How Can Blockchain Improve Sustainability in Mining?

Companies interested in sustainability and transparency are starting to use blockchain to trace materials back to their sources.

By David Uzsoki on April 26, 2019

Mining plays a key role in the transition to a low-carbon future. Technologies required for this shift, such as wind turbines or solar panels, need vast amounts of mineral and metal inputs.

However, this increased demand can put pressure on the countries where the minerals and metals are extracted, and can lead to violence, conflict and human rights abuses. For example, the extraction of cobalt in the Democratic Republic of Congo (DRC), which produces over 63 per cent of the world’s supply, has been connected to violence so often that cobalt has been nicknamed “the blood diamonds of this decade.”

How can mining ensure sustainability within the cobalt sector as production demands increase?

Ford, one of the world’s best-known car makers, hopes blockchain will be the answer. They will pilot the first blockchain project tracing cobalt supplies from the DRC, with the goal of ensuring manufacturers’ cobalt is not linked to human rights abuses.

Blockchain's ability to trace materials back to their source could increase transparency in mining.

What is blockchain?

Distributed ledger technology (DLT) is used to store and exchange assets and information between two parties anywhere in the world in a secure, transparent way.

Blockchain is one type of DLT; it is “a time-stamped series of immutable record of data, managed by a cluster of computers not owned by a single entity.” Blockchain digitally sends information from a starting point to an end point in an automated, safe manner with negligible transaction costs.

In other words, data uploaded onto the blockchain is impossible to change without the consensus of the network.

How can blockchain be used in mining?

Ford’s pilot project provides a real-world example.

In partnership with Huayou Cobalt, IBM, LG Chem and RCS Global, the project uses the IBM Blockchain Platform to create a simulated sourcing scenario. This means the cobalt is produced in the DRC at Huayou’s mining operation and will be tracked as it travels from the mine to be smelted at the LG Chem plant in South Korea, at which point it will be sent to a Ford plant in the United States to be used in cars.

Blockchain will track the cobalt at each stage of this supply chain, from when it is mined to when it is smelted to when it appears in cars.

How will blockchain impact sustainability efforts?

Blockchain can increase transparency in artisanal and small-scale mining operations, contributing raw materials by providing miners the ability to partner with due diligence data providers. This is meant to eliminate the use of cobalt sourced from operations linked to human rights abuses.

More generally, blockchain can be a pivotal tool in sustainable mining supply chains due to its ability to track the financial, environmental, social and regulatory criteria of a project from the moment an operation begins to when an end user has the product in hand.

Mining and blockchain
Blockchain could revolutionize the transparency of mining and trade, but challenges remain.

What challenges do we need to bear in mind?

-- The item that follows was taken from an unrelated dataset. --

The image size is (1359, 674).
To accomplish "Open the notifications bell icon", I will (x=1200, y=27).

The inherent challenge of these systems is how to ensure that the data uploaded is correct and reflects the truth. This challenge of how the off-chain and on-chain worlds can be linked is called the “oracle problem.” Blockchain oracles can be trusted organizations that verify the validity of the information before it goes onto the blockchain. In the case of the Ford cobalt pilot, RCS Global could have this role.

There is also the question of whether to use public (permissionless) or private (permissioned) blockchains for supply chain management. While the major permissionless blockchains are more secure because they are more decentralized, the information stored on them is public. This can cause privacy issues for companies who do not want to share all their supply chain information with competitors, regulators or their clients. Therefore, it is not surprising that most supply chain pilots are based on private, permissioned blockchains.

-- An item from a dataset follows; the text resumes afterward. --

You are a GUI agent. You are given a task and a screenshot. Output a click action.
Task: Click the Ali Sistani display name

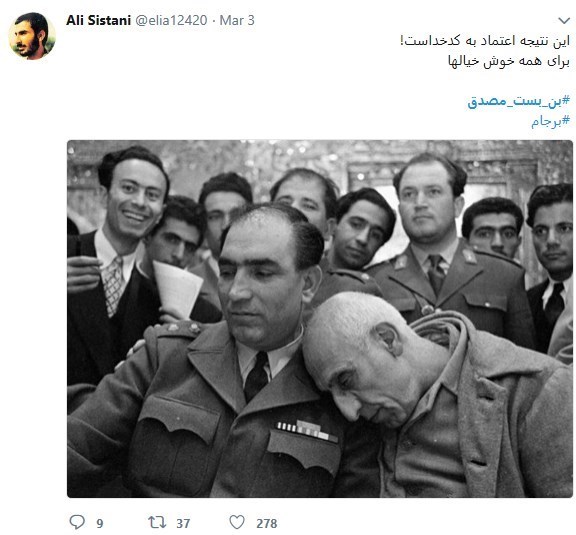[98, 20]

This leads to the final challenge: scalability. Supply chains are moving billions of transactions and large amounts of data, often in real time. The Achilles’ heel for blockchain is its inherent difficulty to scale well. There is always a trade-off between decentralization, network performance and security. So the question remains whether a blockchain-based solution could indeed service the needs of the mining industry while maintaining the benefits of the technology.

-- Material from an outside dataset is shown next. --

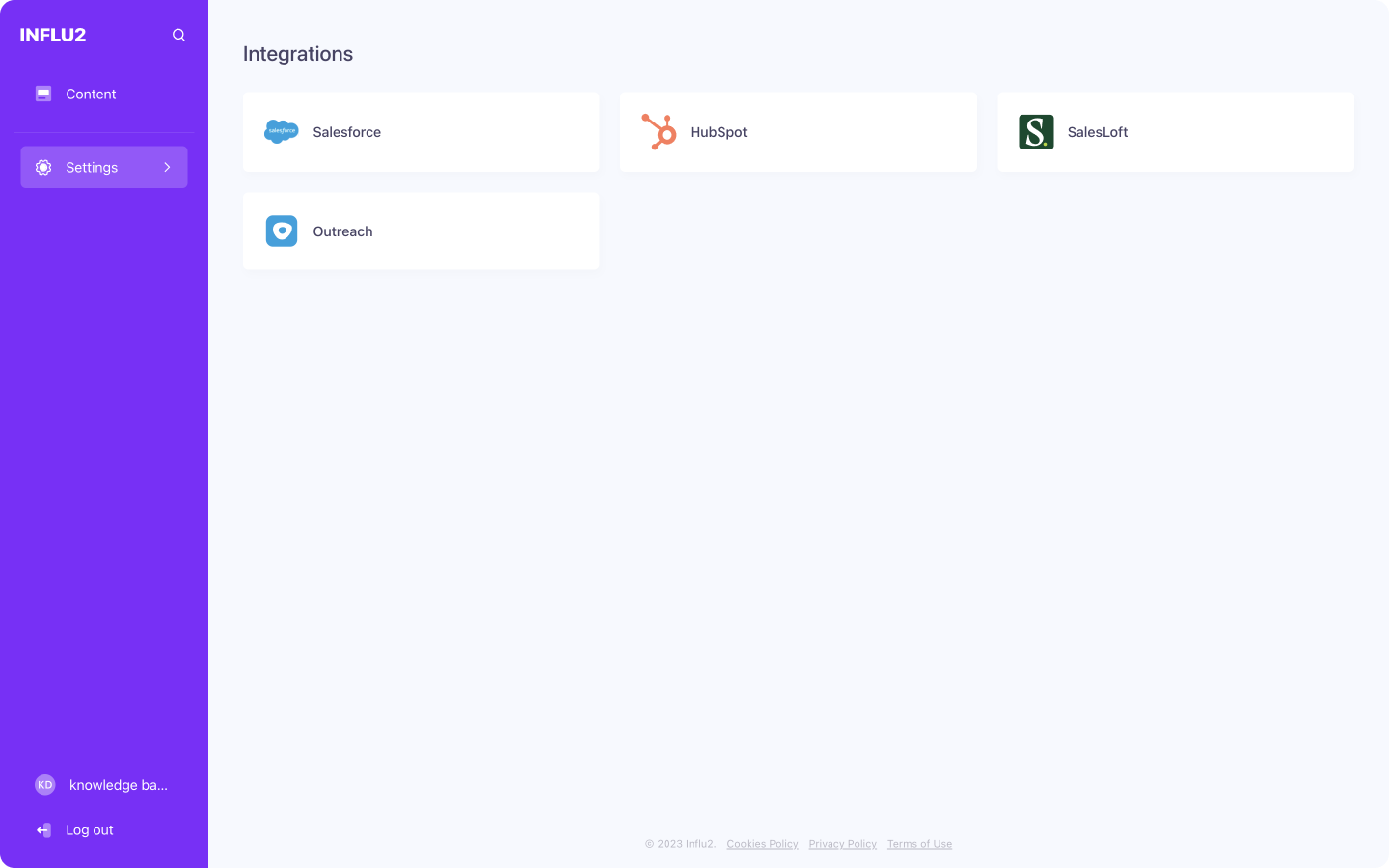Select the Settings menu item
Screen dimensions: 1389x868
click(92, 167)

Blockchain developers are exploring various solutions to address the issue of scalability. These include the creation of sidechains and looking into ways to break up blockchains into different partitions. It remains to be seen which solution will see more adoption and whether it will be sufficient to address the scaling problems of this emerging technology. We look forward to following Ford’s pilot project and other blockchain applications in supply chain management.